I brought her breakfast in bed. Tea and toast with scrambled eggs, arranged on a tray beside a love heart I’d cut out and coloured in myself to cheer her up. With him gone, I didn’t have to knock. Still I entered her room on tiptoe, so as not to wake her. But on that score, I needn’t have worried at all.

She was lying under the bedspread, on her side, eyes open, staring at nothing, and I wondered if she’d managed to get any sleep at all that night, because she looked wrecked.

She smiled and sat up, trying to act like everything was still cool, but it wasn’t and I knew it. She was treating me like a baby, like I wasn’t old enough for her to tell me stuff, so young and stupid in fact that if she pretended hard enough, I wouldn’t be able to guess there was anything wrong at all. And it struck me as weird really, because not only did I feel older, but it felt as though everything was reversed and somehow I’d become the mum and she was now the child.

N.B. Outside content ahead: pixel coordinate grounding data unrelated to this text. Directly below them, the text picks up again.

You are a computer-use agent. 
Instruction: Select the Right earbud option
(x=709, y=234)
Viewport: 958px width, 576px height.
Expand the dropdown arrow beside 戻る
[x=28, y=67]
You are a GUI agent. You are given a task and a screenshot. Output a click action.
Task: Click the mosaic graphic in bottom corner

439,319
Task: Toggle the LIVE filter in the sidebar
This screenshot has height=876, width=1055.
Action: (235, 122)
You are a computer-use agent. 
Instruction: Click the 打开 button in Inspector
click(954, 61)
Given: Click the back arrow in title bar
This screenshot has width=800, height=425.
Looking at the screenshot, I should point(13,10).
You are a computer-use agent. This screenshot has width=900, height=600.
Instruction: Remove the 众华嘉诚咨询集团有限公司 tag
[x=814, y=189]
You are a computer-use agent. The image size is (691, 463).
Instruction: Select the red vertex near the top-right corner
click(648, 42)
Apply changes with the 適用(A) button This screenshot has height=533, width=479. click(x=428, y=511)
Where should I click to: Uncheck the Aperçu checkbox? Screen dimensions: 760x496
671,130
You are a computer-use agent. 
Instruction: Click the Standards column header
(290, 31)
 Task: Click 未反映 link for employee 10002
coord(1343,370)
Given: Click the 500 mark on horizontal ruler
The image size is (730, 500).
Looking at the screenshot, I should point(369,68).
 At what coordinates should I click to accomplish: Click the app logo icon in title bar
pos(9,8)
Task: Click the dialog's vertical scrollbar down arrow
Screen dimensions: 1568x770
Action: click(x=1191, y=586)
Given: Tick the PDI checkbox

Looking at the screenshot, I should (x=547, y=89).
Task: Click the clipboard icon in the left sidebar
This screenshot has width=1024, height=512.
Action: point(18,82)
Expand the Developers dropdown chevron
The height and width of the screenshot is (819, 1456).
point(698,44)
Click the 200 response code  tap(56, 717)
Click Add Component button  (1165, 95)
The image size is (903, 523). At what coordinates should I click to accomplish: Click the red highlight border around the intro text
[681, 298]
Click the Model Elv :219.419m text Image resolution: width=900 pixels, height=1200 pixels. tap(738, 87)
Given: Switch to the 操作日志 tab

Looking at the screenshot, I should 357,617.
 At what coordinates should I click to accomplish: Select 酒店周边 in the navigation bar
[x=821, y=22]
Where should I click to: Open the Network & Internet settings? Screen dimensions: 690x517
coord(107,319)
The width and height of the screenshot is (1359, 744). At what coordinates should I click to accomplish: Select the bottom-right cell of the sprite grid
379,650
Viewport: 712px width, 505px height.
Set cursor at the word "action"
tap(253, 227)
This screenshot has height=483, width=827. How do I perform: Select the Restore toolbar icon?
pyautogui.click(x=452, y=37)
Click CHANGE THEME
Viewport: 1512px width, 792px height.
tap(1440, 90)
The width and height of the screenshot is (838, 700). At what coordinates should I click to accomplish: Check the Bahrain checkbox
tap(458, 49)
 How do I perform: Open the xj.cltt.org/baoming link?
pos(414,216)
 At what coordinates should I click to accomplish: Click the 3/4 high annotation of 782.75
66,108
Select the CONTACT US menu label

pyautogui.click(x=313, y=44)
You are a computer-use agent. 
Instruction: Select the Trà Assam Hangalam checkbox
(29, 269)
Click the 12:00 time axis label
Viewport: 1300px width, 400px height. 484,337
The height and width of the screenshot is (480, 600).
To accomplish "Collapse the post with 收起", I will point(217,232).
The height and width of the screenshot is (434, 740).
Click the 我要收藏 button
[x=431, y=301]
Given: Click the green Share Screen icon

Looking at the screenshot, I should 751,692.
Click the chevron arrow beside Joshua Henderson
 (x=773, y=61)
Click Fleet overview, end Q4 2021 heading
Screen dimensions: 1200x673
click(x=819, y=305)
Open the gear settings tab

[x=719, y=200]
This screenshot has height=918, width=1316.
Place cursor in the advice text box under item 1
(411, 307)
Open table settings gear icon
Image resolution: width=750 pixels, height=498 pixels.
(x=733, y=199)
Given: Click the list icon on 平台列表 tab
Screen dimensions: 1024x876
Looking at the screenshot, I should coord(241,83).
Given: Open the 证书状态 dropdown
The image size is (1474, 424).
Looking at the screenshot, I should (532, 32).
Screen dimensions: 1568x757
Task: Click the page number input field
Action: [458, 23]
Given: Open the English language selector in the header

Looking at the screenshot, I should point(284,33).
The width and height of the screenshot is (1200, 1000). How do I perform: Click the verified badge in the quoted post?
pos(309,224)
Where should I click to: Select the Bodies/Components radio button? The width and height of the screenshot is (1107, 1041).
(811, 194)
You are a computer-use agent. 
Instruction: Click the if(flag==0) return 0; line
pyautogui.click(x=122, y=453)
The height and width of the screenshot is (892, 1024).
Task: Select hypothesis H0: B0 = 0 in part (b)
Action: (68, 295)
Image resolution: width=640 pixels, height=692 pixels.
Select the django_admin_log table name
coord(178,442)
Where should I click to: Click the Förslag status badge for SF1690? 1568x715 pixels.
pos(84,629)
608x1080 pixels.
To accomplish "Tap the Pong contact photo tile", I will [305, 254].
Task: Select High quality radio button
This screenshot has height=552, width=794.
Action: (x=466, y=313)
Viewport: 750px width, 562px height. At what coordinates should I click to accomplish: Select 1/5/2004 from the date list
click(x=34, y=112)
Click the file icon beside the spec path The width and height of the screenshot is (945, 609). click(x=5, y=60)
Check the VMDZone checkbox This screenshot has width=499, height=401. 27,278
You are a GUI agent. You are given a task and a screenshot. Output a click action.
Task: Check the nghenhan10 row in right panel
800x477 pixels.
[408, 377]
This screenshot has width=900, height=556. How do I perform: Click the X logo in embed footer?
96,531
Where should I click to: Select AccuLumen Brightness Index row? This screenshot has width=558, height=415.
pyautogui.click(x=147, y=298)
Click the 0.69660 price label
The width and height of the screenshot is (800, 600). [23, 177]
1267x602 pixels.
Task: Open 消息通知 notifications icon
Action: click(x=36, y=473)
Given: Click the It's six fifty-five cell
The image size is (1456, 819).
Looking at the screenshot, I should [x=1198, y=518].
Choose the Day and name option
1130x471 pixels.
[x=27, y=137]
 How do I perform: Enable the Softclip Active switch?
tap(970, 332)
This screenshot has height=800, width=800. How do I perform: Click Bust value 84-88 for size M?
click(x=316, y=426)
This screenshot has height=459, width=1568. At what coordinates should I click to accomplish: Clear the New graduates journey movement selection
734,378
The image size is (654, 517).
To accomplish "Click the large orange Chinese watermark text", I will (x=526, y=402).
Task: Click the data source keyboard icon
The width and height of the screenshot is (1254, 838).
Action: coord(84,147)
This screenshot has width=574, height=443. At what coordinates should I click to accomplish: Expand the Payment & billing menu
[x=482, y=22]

‘Aren’t you going to school?’ she asked.

‘It’s just revision. It’s okay. I won’t miss anything.’

Normally there’d have been no way she would have let me skip school for no good reason. But I think she was too tired to make an issue of it. She must have known there was no way on earth I was going to go to school and just act like it was some regular, random day. How could I leave her alone in the state she was in?

She didn’t eat much. In truth, I’d done a bit of a bodge-job. I’d been concentrating so hard on stirring the eggs that I forgot the toast under the grill and it had burned. By the time I scraped off the black bits it was cold and somehow, all the black bits managed to get into the butter, which didn’t melt into the toast like it was supposed to, but just sat on top looking filthy. She was kind of humouring me with the few nibbles she had, but she didn’t fancy it and I could hardly blame her. She drank most of the tea though, and smiled at me between sips, and picking up the heart, she looked at it, blinking fast, and touched my face and kissed me and said thanks.

Her eyes kept welling and spilling, despite the smiles. It felt like her heart was broken and the knowledge broke mine. I wanted her back to normal but I didn’t know how to make that happen. I looked at the pathetic heart I had made. It had been childish of me to think a scrap of paper could change everything in a flash. How could it be possible for a tiny piece of paper to accomplish a massive thing like that? That day I learned a new kind of fear.

I ran her a bath and she lay in it for over an hour, hardly moving. I had to encourage her to get out and then all she wanted to do was just lie down and rest, like she hadn’t already rested for most of the day. When I went to check on her at lunchtime to see if she wanted me to make her something else to eat she was fast asleep and, I had to admit it, I was relieved.

While she slept I cleaned up downstairs. I moved quickly, trying to keep ahead of the fear that dogged me. Not of Berris, but of her, how she was. It was like someone had shaken everything out of her, every ounce of hope, every decent memory, everything good she’d kept stored inside, and left in its place a sack, one that could still be shifted from place to place, propped up, made to lie flat, but no matter how hard I searched, was empty inside. It did my head in to see her like that, really did it in. What would happen if she stayed like that for good? Was it possible for someone to never recover from something like this? It was sick and it was selfish, but still I wondered, if she didn’t recover, what would happen to me?